General Atomics Electromagnetic Systems (GA-EMS) will be exhibiting their latest innovations in hosted payload satellite technologies at the 35th Space Symposium, April 8-11, in Colorado Springs, Colorado.
During the exhibition, GA-EMS will provide updates regarding recent contract awards and advancements in optimized hosted payload spacecraft to deliver multiple customer payloads meeting their requirement in LEO and beyond.
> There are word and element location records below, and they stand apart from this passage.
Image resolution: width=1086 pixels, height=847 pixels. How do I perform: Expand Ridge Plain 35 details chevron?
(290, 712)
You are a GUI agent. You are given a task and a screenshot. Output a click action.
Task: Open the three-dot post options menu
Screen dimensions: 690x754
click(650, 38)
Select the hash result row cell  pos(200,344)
GA-EMS is working with NASA to host the Multi-Angle Imager for Aerosols (MAIA) payload on an optimized OTB satellite and is under contract to the Air Force Space and Missile Systems Center Hosted Payload Solutions (HoPS) program for the Argos Advanced Data Collection System (A-DCS). GA-EMS is also part of the Draper team supporting NASA’s Commercial Lunar Payload Services (CLPS) program, which will return NASA to the moon.
GA-EMS will be exhibiting in Booth #330, located in the Exhibit Center at the Broadmoor Hotel, site of the 35th Space Symposium.
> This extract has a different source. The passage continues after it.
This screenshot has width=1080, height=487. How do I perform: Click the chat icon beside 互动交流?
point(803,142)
Scott Forney, the President of GA-EMS, said that since last year’s Space Symposium, the company has received contracts that will leverage the firm’s scalable architectures, volume-efficient packaging, manufacturing expertise, and on-orbit experience to launch customer missions into space. Two of these contracts anticipate launch dates as early as 2021 and 2022, demonstrating the flexibility of the GA-EMS Orbital Test Bed (OTB) platform approach to rapidly and cost-efficiently accommodate specific customer payload and mission requirements.
Nick Bucci, VP of Missile Defense and Space Systems at GA-EMS, noted that this is an exciting time for the company, as the firm anticipates the imminent launch of the first OTB spacecraft on the next Falcon Heavy, which will deliver multiple payloads, including the NASA Jet Propulsion Laboratory’s Deep Space Atomic Clock, to LEO. The company has generated a great deal of momentum this past year and firmly believe that the firm’s customer-centric approach to providing flexible, scalable and optimized bus designs along with launch coordination and on-orbit mission control services, is critical to delivering payloads when and where customers need them as efficiently as possible.